▶ **EXERCISE SET**:
a) In the CSM-Lig excerpt, what was used to build the server back-end?
b) Reproduce the part of the CSM-Lig excerpt starting at "Web server interface." and ending at "by pkCSM (23).".
c) According to the CSM-Lig excerpt, why does the server automatically strip cofactors and other Hetatoms from uploaded files?

We have implemented CSM-Lig via a user-friendly webserver freely available at http://structure.bioc.cam.ac.uk/csm_lig (Figure S2 of Supplementary Material). The server front-end was built using Bootstrap framework version 2.0, while the back-end was built in Python via the Flask framework (version 0.10.1), running on a Linux server. It allows users to upload protein–ligand complexes (in PDB format) or a compressed file of multiple protein–ligand complexes, for which the predicted binding affinities will be calculated. These could include different poses of the same complex, different ligands or multiple different proteins. For multiple complexes, the predicted affinities are shown in an interactive table and can be downloaded as a tab-separated file. In addition, a Pymol session file showing the interactions made by the ligand within the structure (Figure S3 of Supplementary Material) will be generated using Arpeggio (Jubb H and Blundell TL, Unpublished Data), and made available to download. For single predictions a WebGL interactive molecule visualization of the uploaded complex is also shown. Figure 2 depicts the result page for a single complex prediction. No user information is retained on the system after being uploaded by the user. Water molecules present in the uploaded PDB files are removed prior to calculation. As part of the PDBbind curated data set used in this study, all other Hetatoms, including cofactors, are removed from the structures. Since these were not present in the training set for CSM-lig, the server automatically removes them from the files.

Figure 2.

Figure 2.

Web server interface. The figure depicts the result page for a single protein-small molecule affinity prediction mode for CSM-Lig, which shows the numerical binding affinity prediction as the −log10(KD|Ki), an interactive GLMol session of the ligand binding location, a downloadable pymol session file to explore the interactions made by the ligand and also a link for the predicted pharmacokinetic and toxicity properties of the ligand calculated by pkCSM (23).

RESULTS

CSM-Lig was first built and evaluated on the widely used 2007 and 2013 releases of PDBbind. For the two releases, CSM-lig achieved a Pearson's correlation coefficients of 0.82 and 0.86, Spearman correlations of 0.83 and 0.87 and standard deviation of 0.94 and 0.87, respectively, on 10-fold cross validation. Over the PDBbind core set, a blind test of 195 diverse complexes with binding affinities ranging from millimolar to picomolar that has been used to benchmark different approaches, the models showed strong Pearson's correlations of 0.75 and 0.80 (Spearman correlations of 0.76 and and 0.81) and with a small spread in errors between the CSM-Lig predictions and experimentally measured affinities (standard deviation of 1.617 and 1.440, respectively). Figure S4 of Supplementary Material shows the regression plots for the 2007 and 2013 releases. We have evaluated whether the accuracy of the method was biased toward certain ligand properties, however, no significant correlation has been identified (Figure S5 of Supplementary Material).

▶ **GIVEN MATERIAL**:
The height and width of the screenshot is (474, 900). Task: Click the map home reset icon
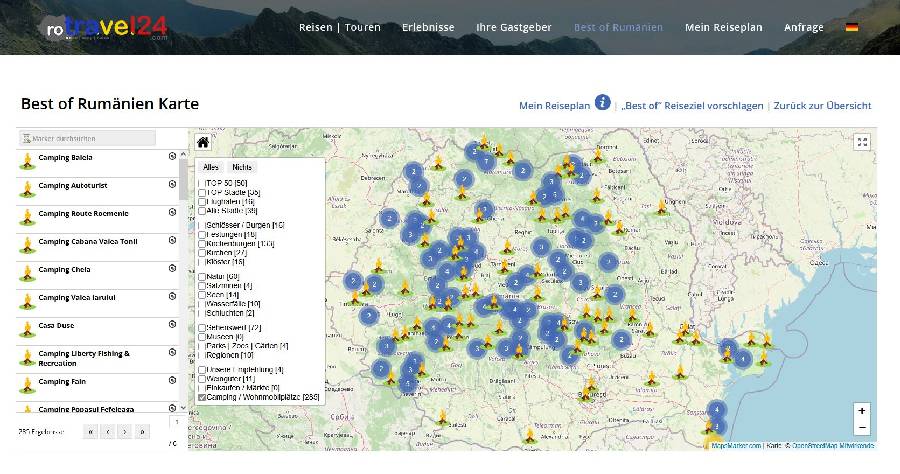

▶ **ANSWERS PER TASK**:
a) Python, via the Flask framework (version 0.10.1).

b)
Web server interface. The figure depicts the result page for a single protein-small molecule affinity prediction mode for CSM-Lig, which shows the numerical binding affinity prediction as the −log10(KD|Ki), an interactive GLMol session of the ligand binding location, a downloadable pymol session file to explore the interactions made by the ligand and also a link for the predicted pharmacokinetic and toxicity properties of the ligand calculated by pkCSM (23).

c) The curated PDBbind data set used in the study had all such Hetatoms, including cofactors, removed. They were therefore absent from the CSM-Lig training set, so the server removes them from uploaded files.